─── TEXTE FOURNI

Guerre USA - Iran : une usine détruite à Aulnay sous bois

On a beau commencer à être habitués, ça fait toujours quand même bizarre, ces situations où en lisant la presse, en écoutant la radio, on se demande si on est en train de rêver ou si quelqu’un quelque part nous prendrait pas pour des andouilles.

Pour éviter de sombrer dans la folie, on récapitule alors les événements :

1/ Une restructuration depuis longtemps annoncée

Le 12 juillet dernier, le groupe automobile français PSA confirmait le plan de restructuration tant redouté depuis des mois, qui allait aboutir notamment à la fermeture de son usine de fabrication d’automobiles à Aulnay sous bois (93). La restructuration, particulièrement catastrophique (8000 suppressions d’emploi, sans compter les conséquences, encore inconnues, sur les sous-traitants), était expliquée par la baisse du marché européen, où le groupe prévoyait une baisse de 10 % de ses ventes.

2/ Où l’on apprend que les Iraniens roulent en Peugeot

Parmi toutes les réactions atterrées que cette annonce avait suscitées, l’une d’elles détonait : le délégué syndical CGT de la boîte pointait comme principal responsable des difficultés l’abandon par Peugot du marché iranien depuis février 2012.

Marché sur lequel Peugeot avait écoulé pas moins de 455.000 véhicules en 2011, en partenariat avec un constructeur local nommé Khodro.

Et ça, 455.000 véhicules, même en partageant le bénéfice avec un autre, c’est pas rien. Ca représenterait même pas loin de 13 % des ventes mondiales de Peugeot en 2011 (3.549.000 véhicules).

──────

Recopiez mot pour mot, dans le texte sur la fermeture de l'usine d'Aulnay, le passage qui s'ouvre sur les mots contenant « On a beau commencer » et se termine par « de ses ventes. ».

─── INFORMATIONS FOURNIES

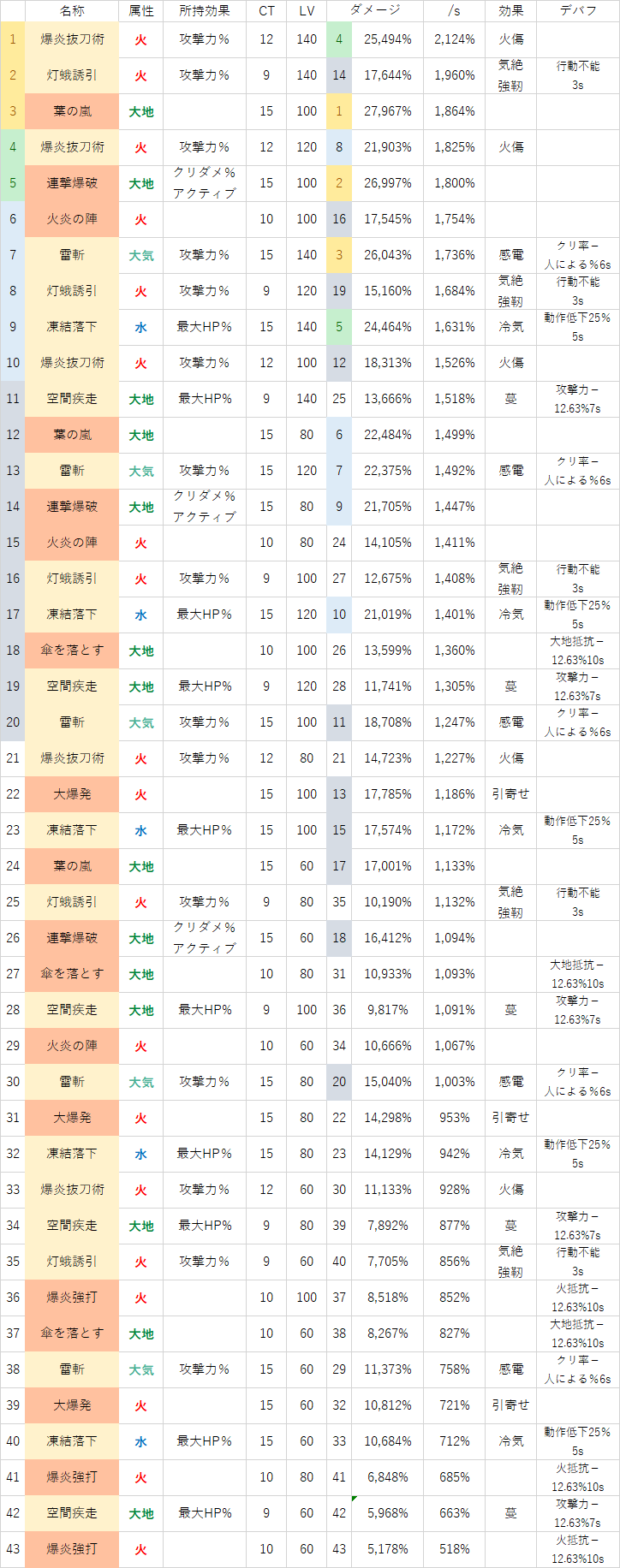This screenshot has width=620, height=1568.
Task: Click 傘を落とす cell in row 18
Action: [x=72, y=650]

──────

▸ **RÉSULTAT DE L'EXERCICE**:
On a beau commencer à être habitués, ça fait toujours quand même bizarre, ces situations où en lisant la presse, en écoutant la radio, on se demande si on est en train de rêver ou si quelqu’un quelque part nous prendrait pas pour des andouilles.

Pour éviter de sombrer dans la folie, on récapitule alors les événements :

1/ Une restructuration depuis longtemps annoncée

Le 12 juillet dernier, le groupe automobile français PSA confirmait le plan de restructuration tant redouté depuis des mois, qui allait aboutir notamment à la fermeture de son usine de fabrication d’automobiles à Aulnay sous bois (93). La restructuration, particulièrement catastrophique (8000 suppressions d’emploi, sans compter les conséquences, encore inconnues, sur les sous-traitants), était expliquée par la baisse du marché européen, où le groupe prévoyait une baisse de 10 % de ses ventes.